§ SOURCE DATA

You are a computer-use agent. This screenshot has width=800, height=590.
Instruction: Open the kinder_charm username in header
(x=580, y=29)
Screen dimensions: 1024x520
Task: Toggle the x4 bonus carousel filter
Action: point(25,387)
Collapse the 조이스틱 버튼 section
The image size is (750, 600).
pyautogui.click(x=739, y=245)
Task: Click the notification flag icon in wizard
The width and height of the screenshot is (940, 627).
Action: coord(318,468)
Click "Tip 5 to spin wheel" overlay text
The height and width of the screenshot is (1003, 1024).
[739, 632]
--
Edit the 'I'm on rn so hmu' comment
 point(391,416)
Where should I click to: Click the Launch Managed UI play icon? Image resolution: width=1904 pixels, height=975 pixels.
--
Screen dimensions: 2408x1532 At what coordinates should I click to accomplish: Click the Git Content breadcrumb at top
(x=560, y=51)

§ STATED PROBLEM
Copy out the part that opens with the line containing "Edit the 'I'm on rn so hmu' comment" and closes with the line containing "Where should I", both ends included, matching the items character for character.

§ RESPONSE TO THIS TASK
Edit the 'I'm on rn so hmu' comment
 point(391,416)
Where should I click to: Click the Launch Managed UI play icon? Image resolution: width=1904 pixels, height=975 pixels.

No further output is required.